* **Data extract**:
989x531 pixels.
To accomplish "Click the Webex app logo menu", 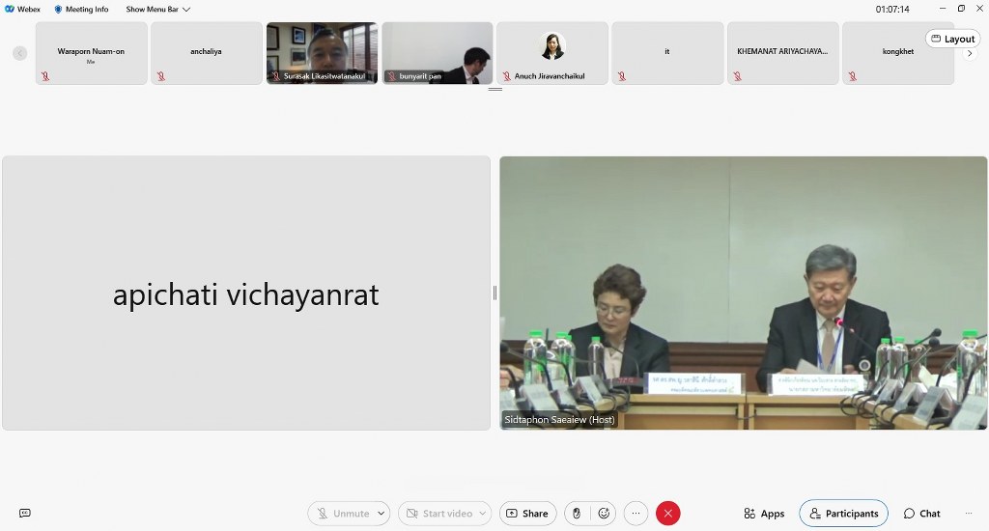I will [23, 10].

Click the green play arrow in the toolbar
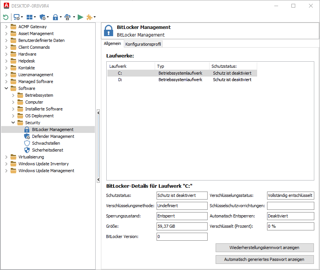coord(80,17)
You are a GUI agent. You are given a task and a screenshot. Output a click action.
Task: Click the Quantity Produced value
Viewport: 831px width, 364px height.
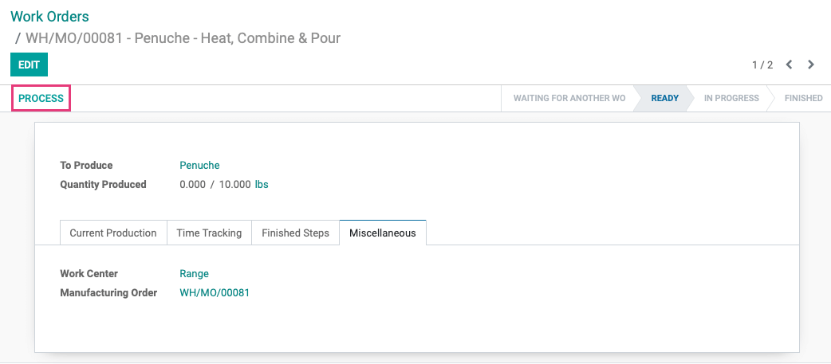click(215, 185)
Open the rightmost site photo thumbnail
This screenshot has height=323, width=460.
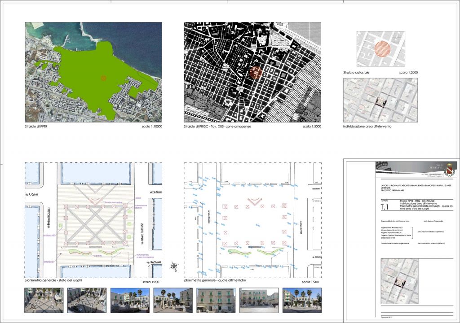point(302,300)
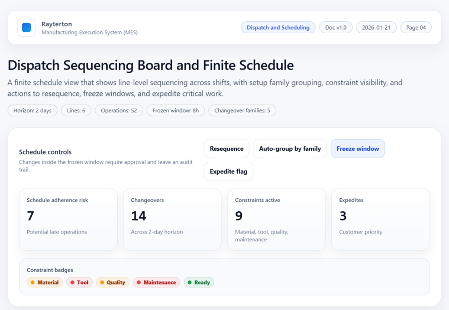449x310 pixels.
Task: Toggle the Freeze window button
Action: pyautogui.click(x=358, y=149)
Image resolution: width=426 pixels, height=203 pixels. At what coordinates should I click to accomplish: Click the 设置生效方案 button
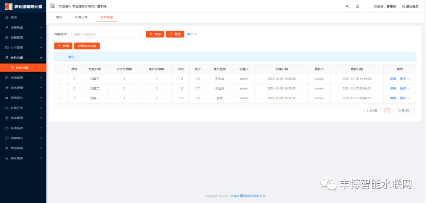click(87, 46)
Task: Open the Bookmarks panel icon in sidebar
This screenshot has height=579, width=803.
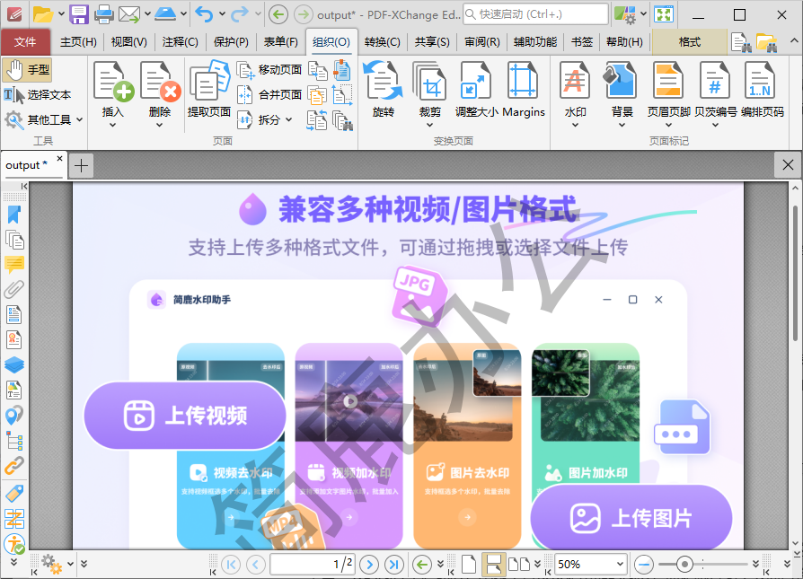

* **Exercise prompt**:
Copy exactly the lines of the listing above between the one holding "Click the green play arrow in the toolbar" and the one holding "Task: Open the", inclusive; omit all pictures.

* **Result**:
Click the green play arrow in the toolbar
coord(80,17)
You are a GUI agent. You are given a task and a screenshot. Output a click action.
Task: Click the Quantity Produced value
Viewport: 831px width, 364px height.
click(215, 185)
Open the rightmost site photo thumbnail
This screenshot has height=323, width=460.
point(302,300)
449x310 pixels.
Task: Toggle the Freeze window button
Action: pyautogui.click(x=358, y=149)
Image resolution: width=426 pixels, height=203 pixels. At what coordinates should I click to accomplish: Click the 设置生效方案 button
click(87, 46)
Task: Open the Bookmarks panel icon in sidebar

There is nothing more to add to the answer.